- From: Amos Jeffries <squid3@treenet.co.nz>
- Date: Mon, 30 Jan 2012 13:17:32 +1300
- To: ietf-http-wg@w3.org
On 27/01/2012 8:36 a.m., Willy Tarreau wrote: > > (...) >>>> When a server listening only for HTTP request messages, or processing >>>> what appears from the start-line to be an HTTP request message, >>>> receives a sequence of octets that does not match the HTTP-message >>> Wouldn't "does not *exactly* match" be better ? I'm used to find >>> crappy requests in my logs which are blocked but which some not-so-lazy >>> implementations would let pass (eg: multiple SP). >> "match" means "match"; I don't think there's any ambiguity here... > There's no ambiguity, it's just to emphasize on the need to perform > strict matching.

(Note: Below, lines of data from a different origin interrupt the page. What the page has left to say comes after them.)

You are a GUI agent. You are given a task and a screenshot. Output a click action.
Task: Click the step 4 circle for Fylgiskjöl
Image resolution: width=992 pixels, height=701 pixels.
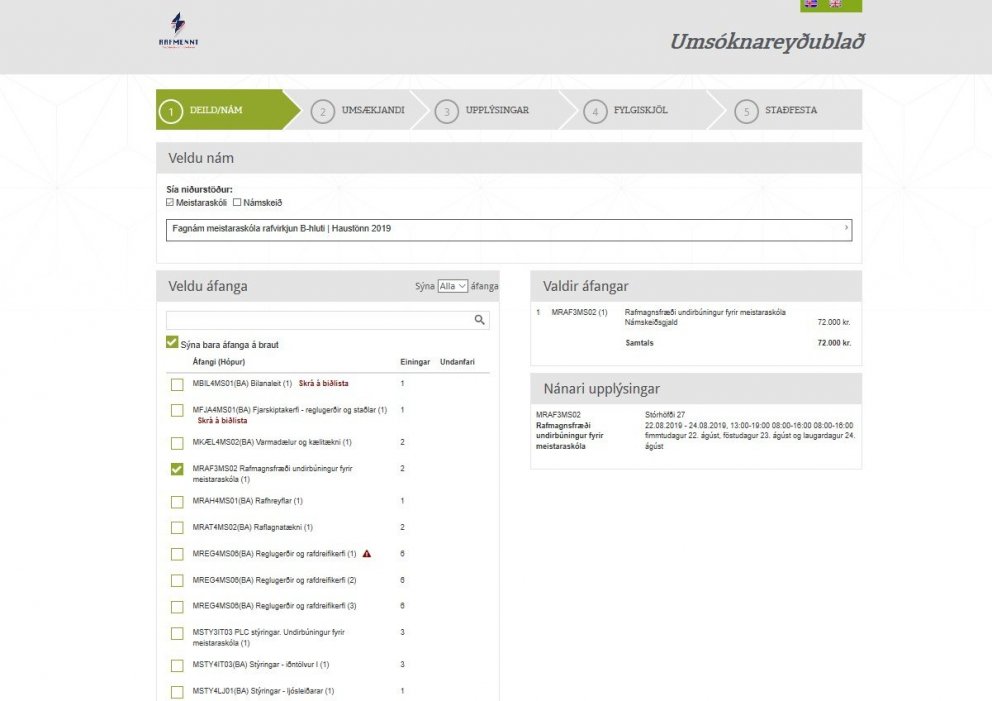[595, 111]
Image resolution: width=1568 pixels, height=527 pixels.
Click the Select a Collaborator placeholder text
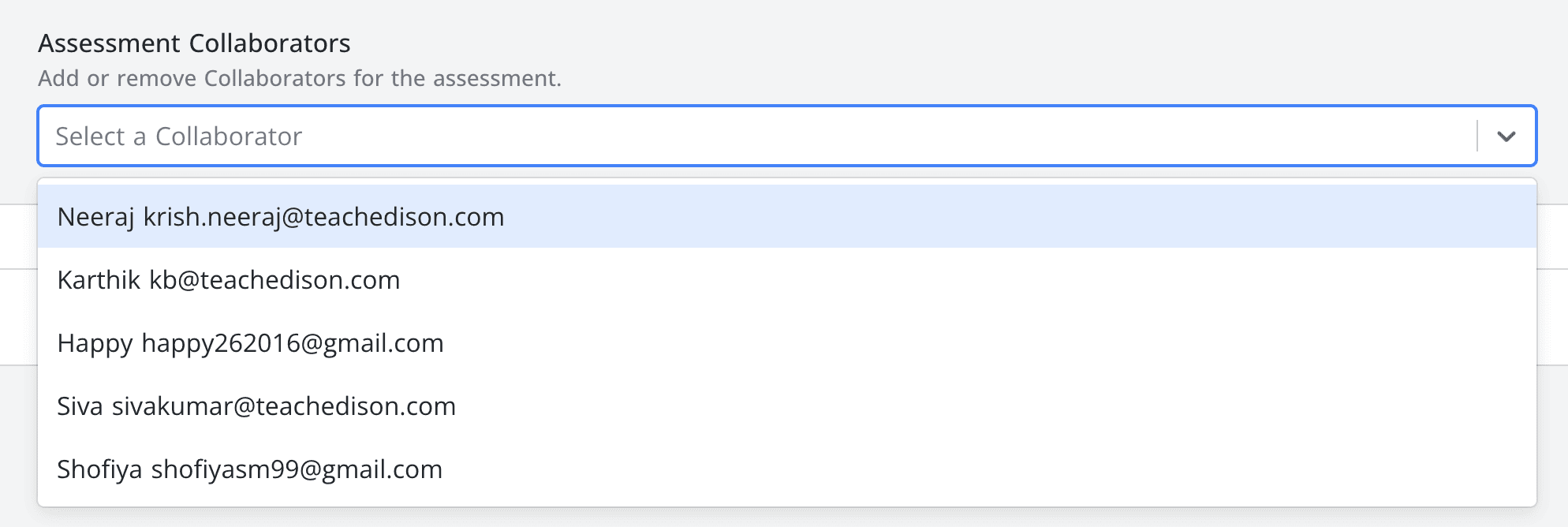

A large number of HTTP parsers are much too lazy, > causing nightmares when trying to filter undesired communications, > or even to define new protocol extensions. For instance on my old > Apache 1.3 here : > > $ telnet www 60080 > Connected to www. > Escape character is '^]'. > HEAD / HTTP/1.1 ergeargoaejgoiejgaoeg > Host: ,,,, > Invalid/header name: blah > > HTTP/1.1 200 OK > Date: Thu, 26 Jan 2012 19:07:02 GMT > Server: Apache > Last-Modified: Mon, 01 Jun 2009 16:47:12 GMT > ETag: "47038-3ad7-46b4c2d81a400" > Accept-Ranges: bytes > Content-Length: 15063 > Connection: close > Content-Type: text/html > > Connection closed by foreign host. > > "SP" is *one* SP, still multiple SPs are accepted in the request > line. Same for forbidden chars in the header name. And I'm not > specifically targeting Apache here, I just took the first example > I had handy, it's far from being alone. It looks like strchr(), > strtok(), sscanf() or split() depending on the language and > implementation are common ways to parse requests. This is part > of what caused all the mess in the hybi WG, delaying it by one > year trying to find solutions against various implementations. FWIW: we argued this out in Squid a while back. The conclusion was to accept any series of non-wrapping BWS before/after the method and URL. Ignoring the BWS. All other formats and garbage to be treated as HTTP/0.9 mess and 400 the result if the suspected URL(+garbage) fails to parse as a usable URI in its entirety. A few vendors have hit it with their SP padding practices so far. But by and large it works. AYJ
Received on Monday, 30 January 2012 00:18:06 UTC